The AHA will ultimately have to negotiate some set of rules, with HHS, correct?

That’s probably realistically what will happen. If I were HHS, though, I wouldn’t negotiate at all. I would say, I agree with you, everybody can be a victim, and in those instances where the entity has done everything to manage the risk, they won’t be penalized; but in regard to organizations that have not prepared, we owe it to the patients to hold that organization accountable for not doing what they should have done; and that is a very reasonable approach for us to take, and we don’t buy into the idea that it was initiated via a third party or was a nation-state actor that perpetrated the attack, we no longer have no responsibility whatsoever to protect ourselves. And by the way, if third-party service providers are the concern we say they are, then let’s build a nationwide database that every vendor has to be registered into, and let’s share the data nationwide to lower the cost of healthcare and the cost of cyber protection.

If I had a national certification that I could apply for, it would only cost me once to go through the evaluation and get the certification, and as a vendor, it won’t cost me a hundred times. And every hospital organization in the country would be paying a low subscription fee to participate in the system. This is not rocket science, guys! We’ve done this before; physician credentialing is now standard.

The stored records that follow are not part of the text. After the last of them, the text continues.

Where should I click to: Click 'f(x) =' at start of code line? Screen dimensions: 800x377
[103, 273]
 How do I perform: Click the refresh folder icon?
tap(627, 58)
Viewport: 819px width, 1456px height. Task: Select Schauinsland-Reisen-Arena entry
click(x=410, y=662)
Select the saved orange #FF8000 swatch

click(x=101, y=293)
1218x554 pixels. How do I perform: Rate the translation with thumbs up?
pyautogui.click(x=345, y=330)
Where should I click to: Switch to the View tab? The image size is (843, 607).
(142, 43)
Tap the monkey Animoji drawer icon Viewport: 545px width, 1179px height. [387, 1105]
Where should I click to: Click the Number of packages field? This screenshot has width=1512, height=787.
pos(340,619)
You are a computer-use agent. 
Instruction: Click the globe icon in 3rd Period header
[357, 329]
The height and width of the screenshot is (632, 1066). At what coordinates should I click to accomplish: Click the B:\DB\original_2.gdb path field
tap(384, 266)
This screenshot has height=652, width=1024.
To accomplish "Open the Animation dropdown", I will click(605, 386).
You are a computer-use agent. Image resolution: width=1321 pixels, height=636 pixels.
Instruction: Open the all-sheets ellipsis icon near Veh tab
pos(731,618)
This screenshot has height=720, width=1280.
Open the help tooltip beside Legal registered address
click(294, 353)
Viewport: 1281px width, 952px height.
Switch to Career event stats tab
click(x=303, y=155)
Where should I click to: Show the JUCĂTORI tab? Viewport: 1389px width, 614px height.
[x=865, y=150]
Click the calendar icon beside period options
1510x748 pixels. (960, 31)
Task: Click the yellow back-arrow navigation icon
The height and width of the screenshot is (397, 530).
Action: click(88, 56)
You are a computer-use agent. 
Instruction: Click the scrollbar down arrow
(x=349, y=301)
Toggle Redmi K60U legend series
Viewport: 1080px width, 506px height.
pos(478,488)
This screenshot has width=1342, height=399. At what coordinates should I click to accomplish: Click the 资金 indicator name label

And we do it with hospital visitors. The DoD has a CMMC program—Cybersecurity Maturity Model Certification program—that certifies vendors working outside the classified information system. And every vendor that wants to be certified, can pick a level, and participate in the assessment process; and their assessment, when completed, is forwarded to the CMMC central hub. So the DoD and five military services, can go to the CMMC site and look up the vendors and see their certification. That same system can be created for healthcare vendors.